L’euro sera bientôt échangé à 0,99 dollar

D’après le gouvernement, l’activité devrait évoluer d’au moins 1,1% cette année et de 1,5% l’an prochain. La Banque de France table quant à elle sur un bond de 1,4% en 2016, quand l’OFCE propose le chiffre de 1,8%. L’Insee enfin présentera jeudi ses prévisions pour le premier semestre 2016. Peu importe la fin de la croissance l’année prochaine, « elle sera en grande partie attachée aux facteurs exogènes », affirme Mathieu Plane, pour qui « on n’avait pas connu une conjoncture aussi favorable depuis 2008 ».

La dévalorisation de l’euro, qui a chuté de plus de 10% devant le dollar depuis janvier 2015, a ainsi fournie une vraie « bouffée d’oxygène » à l’économie française, en boostant ses exportations. « Il y a des raisons de penser que la monnaie va rester faible », d’après Hélène Baudchon, économiste chez BNP Paribas, pour qui « les voyants sont au vert ».

35 millions de compteurs communicants Linky vont être installés

Ce 1er décembre 2015, ERDF va entamer l’installation dans toutes les maisons françaises 35 millions de compteurs Linky. Un grand chantier qui va durer six ans. Ces boîtiers téléopérables sont conçu pour EDF dans six entreprises parmi lesquelles, ITRON une entreprise américaine installée à Chasseneuil-du-Poitou.
Ce sont pratiquement 40.000 compteurs électriques communicants qui vont être installés tous les jours.

Bientôt la fin des passages du technicien qui doit relever les compteurs: la consommation sera mesurée simultanément et transmise tous les jours au fournisseur d’électricité, en vue de facturer de façon précise la consommation. La précision de la facturation sera meilleure que celle reposant sur les estimations. Et le consommateur n’enregistrera aucun cout supplémentaire.

Ces compteurs de dernière génération pourront être commandés à distance comme l’activation ou la modification de la puissance.

Le compteur Linky obligatoire

Après avoir été expérimenté au niveau général à Lyon et en Indre-et-Loire, une première série de trois millions d’appareils sera mise en place dès décembre 2016, avant le lancement d’un autre dispositif pour le gaz, Gazpar, par GRDF.

« Nous irons jusqu’à la pose de huit millions de compteurs par an, soit 40.000 compteurs par jour », indique Bernard Lassus, directeur du programme Linky chez ERDF, une filiale d’EDF.

Il est impossible d’y échapper, car il est obligatoire d’installer ces nouveaux compteurs et mettre de côté les vieux boitiers. Bref cette installation est obligatoire indique le gestionnaire, qui inaugure avec Linky la pose des futurs réseaux électriques intelligents (« smart grids »), qui peuvent intégrer la production discontinue provenant des énergies renouvelables.

Pour communiquer, Linky divulgue un signal codé sur le circuit électrique vers un concentrateur, chargé de relayé à travers le réseau de téléphonie GPRS à ERDF, qui fournit l’index aux fournisseurs.

Des économies évaluées à 1%

Il sera aussi possible au client de suivre sa consommation au quotidien sur un site internet sécurisé ; un argument mis en avant pour vanter Linky: il encouragerait à davantage de modération, avec comme avantage une facture moindre.
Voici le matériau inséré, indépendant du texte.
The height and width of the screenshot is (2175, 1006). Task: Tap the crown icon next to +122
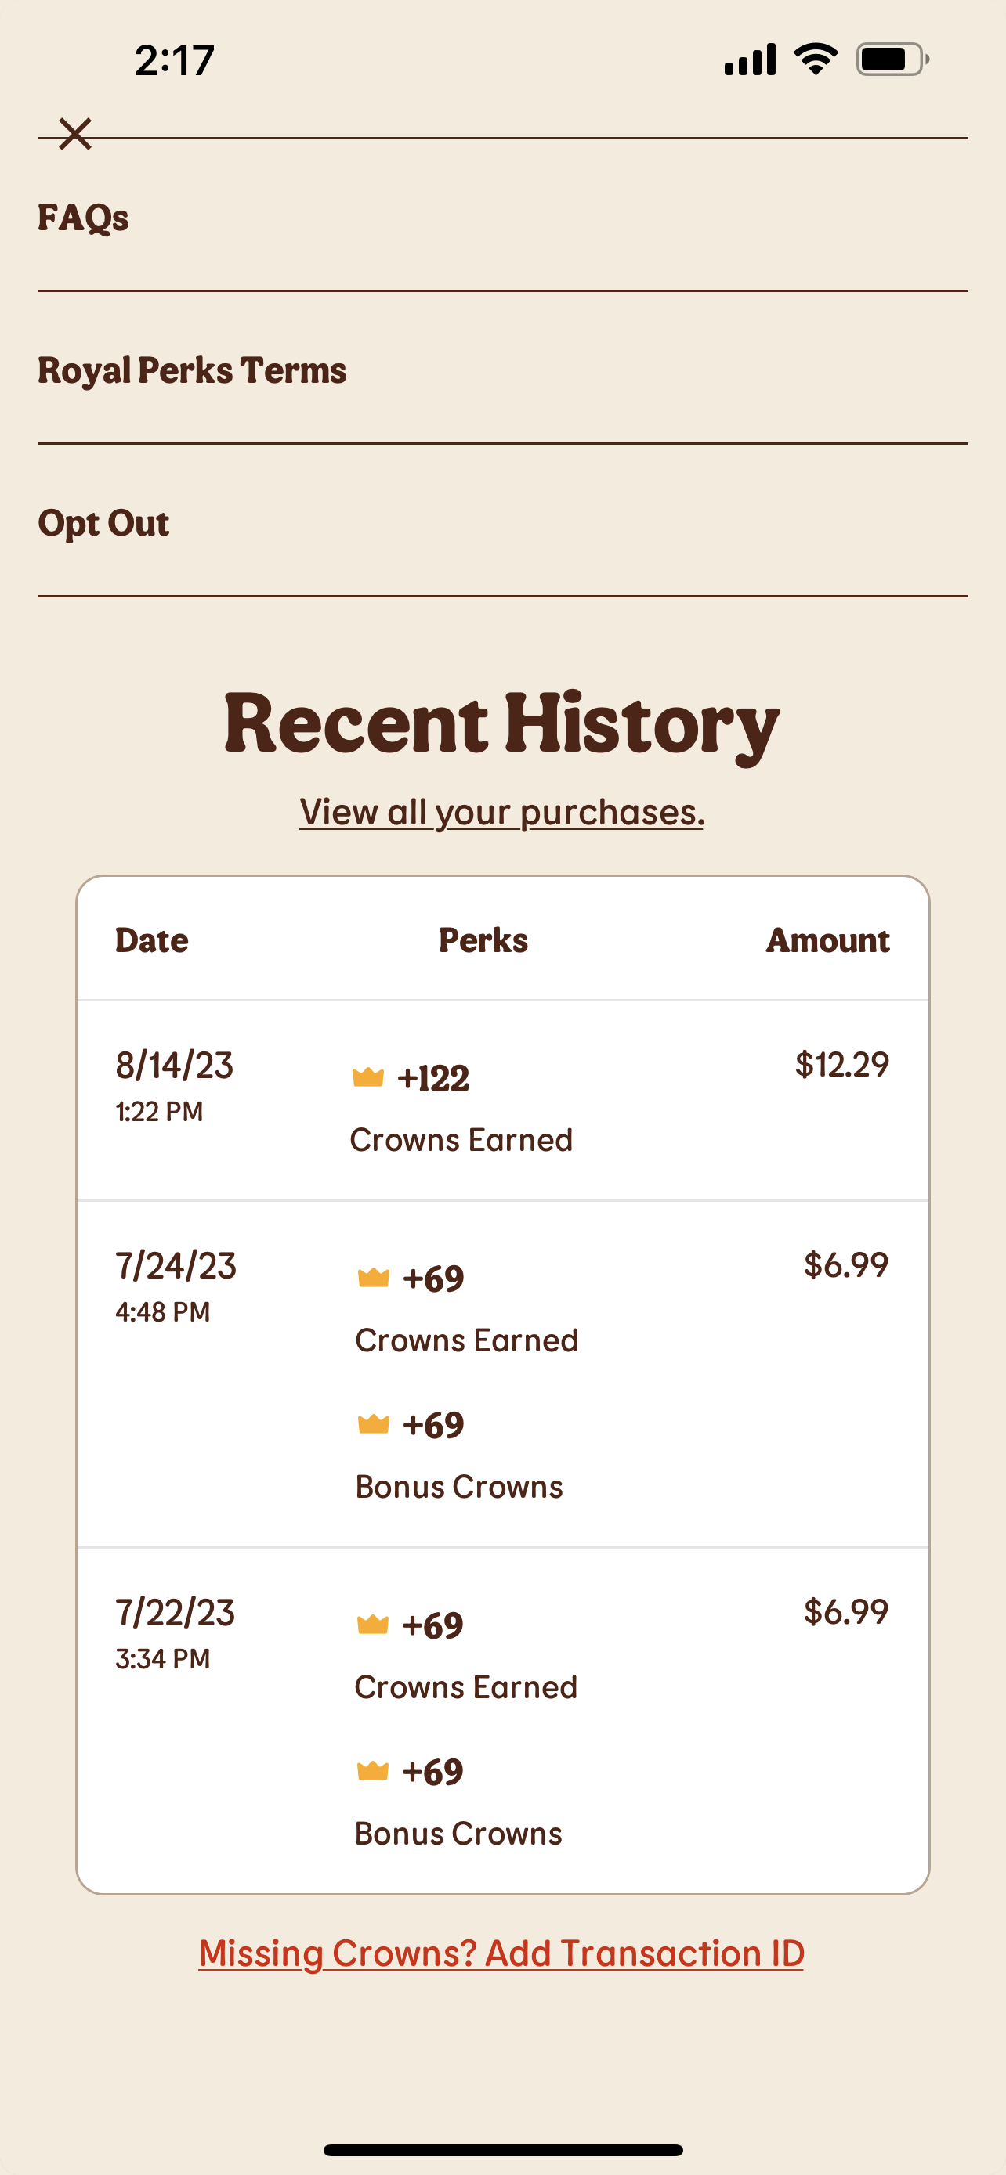pyautogui.click(x=368, y=1077)
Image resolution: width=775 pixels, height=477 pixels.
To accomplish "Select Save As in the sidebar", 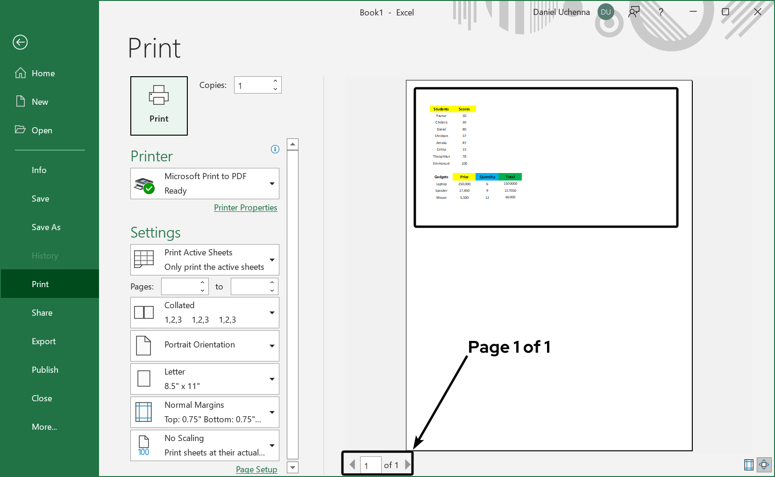I will click(x=46, y=227).
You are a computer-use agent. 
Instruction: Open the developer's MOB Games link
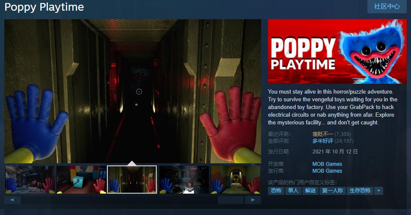click(x=327, y=164)
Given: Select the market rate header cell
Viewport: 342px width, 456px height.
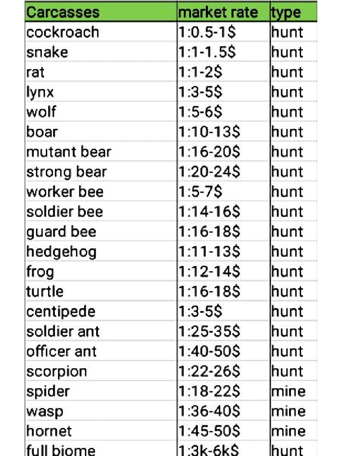Looking at the screenshot, I should point(218,12).
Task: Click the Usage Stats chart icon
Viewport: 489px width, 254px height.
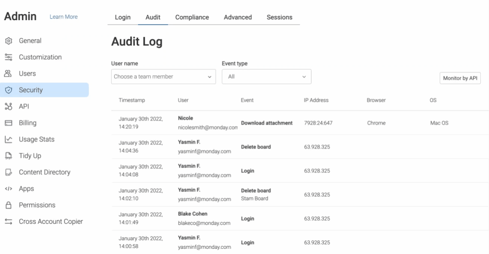Action: [8, 139]
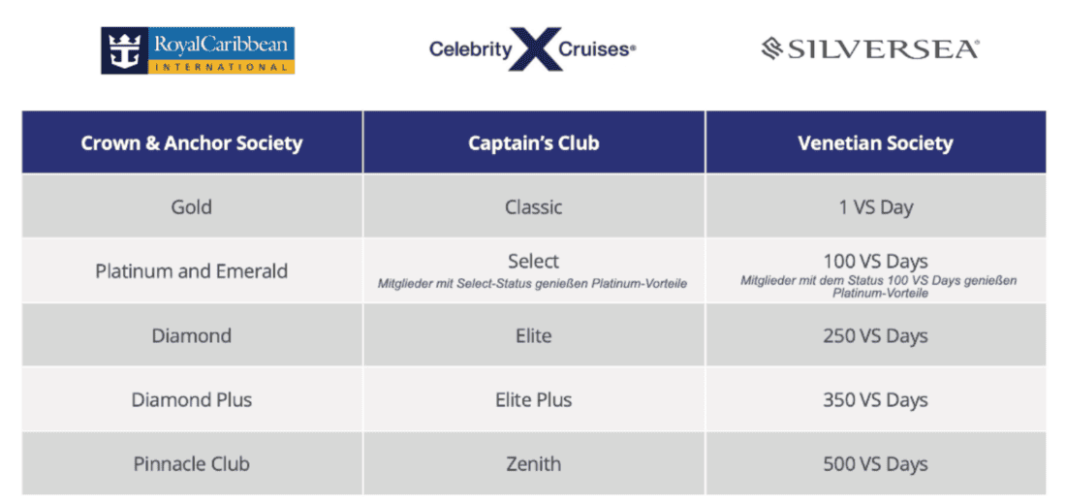Click the Classic tier cell
Screen dimensions: 1066x503
(x=534, y=206)
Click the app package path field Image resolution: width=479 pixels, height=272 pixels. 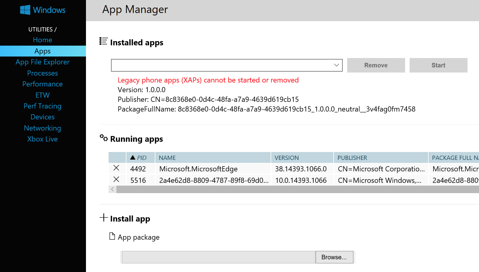(219, 257)
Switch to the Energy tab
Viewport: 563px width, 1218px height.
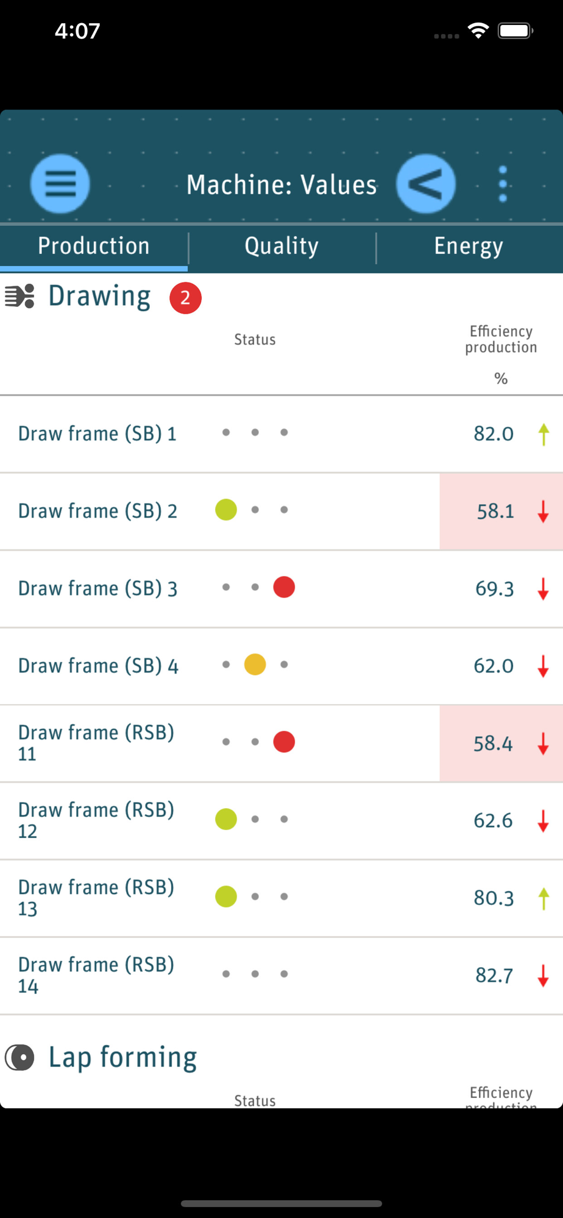click(469, 246)
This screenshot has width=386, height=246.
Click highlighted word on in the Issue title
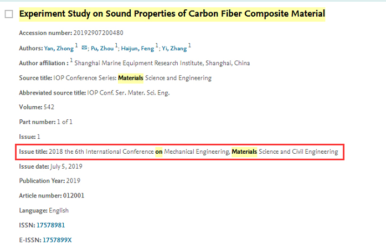tap(159, 151)
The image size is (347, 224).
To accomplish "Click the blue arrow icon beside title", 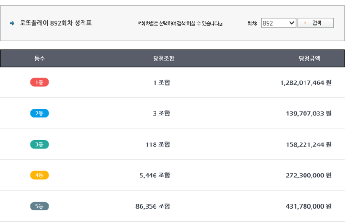I will [12, 23].
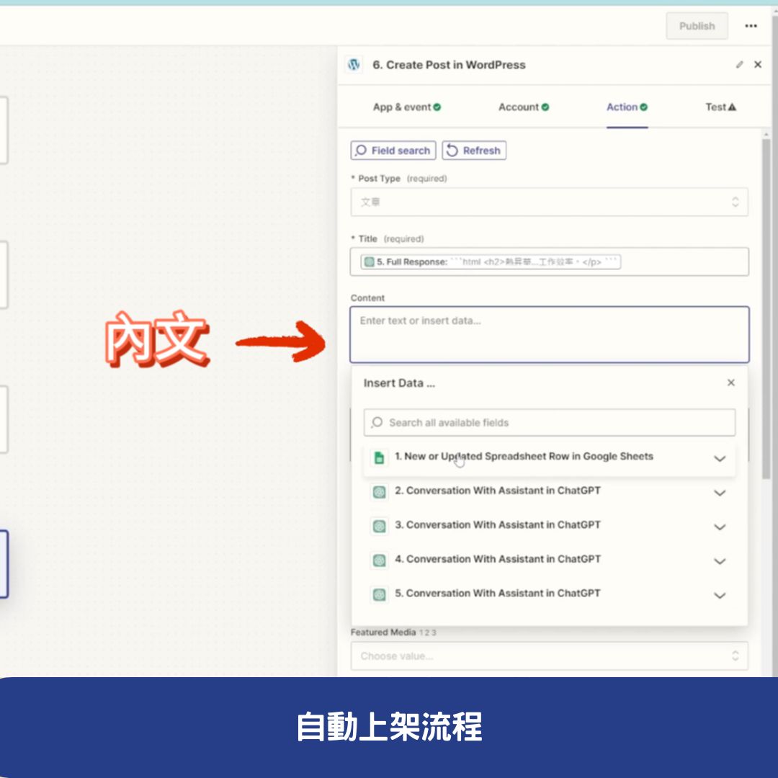Click the Field search button
This screenshot has width=778, height=778.
(393, 151)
Ubisoft est terrorisé par ses propres stratégies

Déjà en 2004, Ubisoft, la société française d’édition de jeu a subi la terreur en cédant 20% de son capital à Electronic Arts qui devenait le premier actionnaire. Par la suite, la Famille Guillemot, fondatrice et propriétaire d’Ubisoft était menacée par une éventuelle OPA hostile d’Electronic Arts. Heureusement, l’américain a désisté en lui revendant 15% de ses parts. N’ayant pas retenu la leçon, Ubisoft a cédé tout récemment une part de son capital à Vivendi.

Les perspectives de Vivendi par rapport à Ubisoft

téléchargement (3)Pas plus tard que ce mois d’octobre dernier, Vincent Bolloré, PDG de Vivendi, une multinationale française spécialisée dans la communication et le divertissement, a fait son entrée dans le capital d’Ubisoft. Pour ce faire, il a acquis 6,6% du capital pour 140 millions d’Euros.

Dans son projet, Vincent Bolloré veut devenir premier actionnaire d’Ubisoft. En mettant la pression sur la Famille Guillemot, il a annoncé dans un communiqué qu’il viendra bientôt augmenter sa participation lui permettant d’être représenté au conseil d’administration d’Ubisoft.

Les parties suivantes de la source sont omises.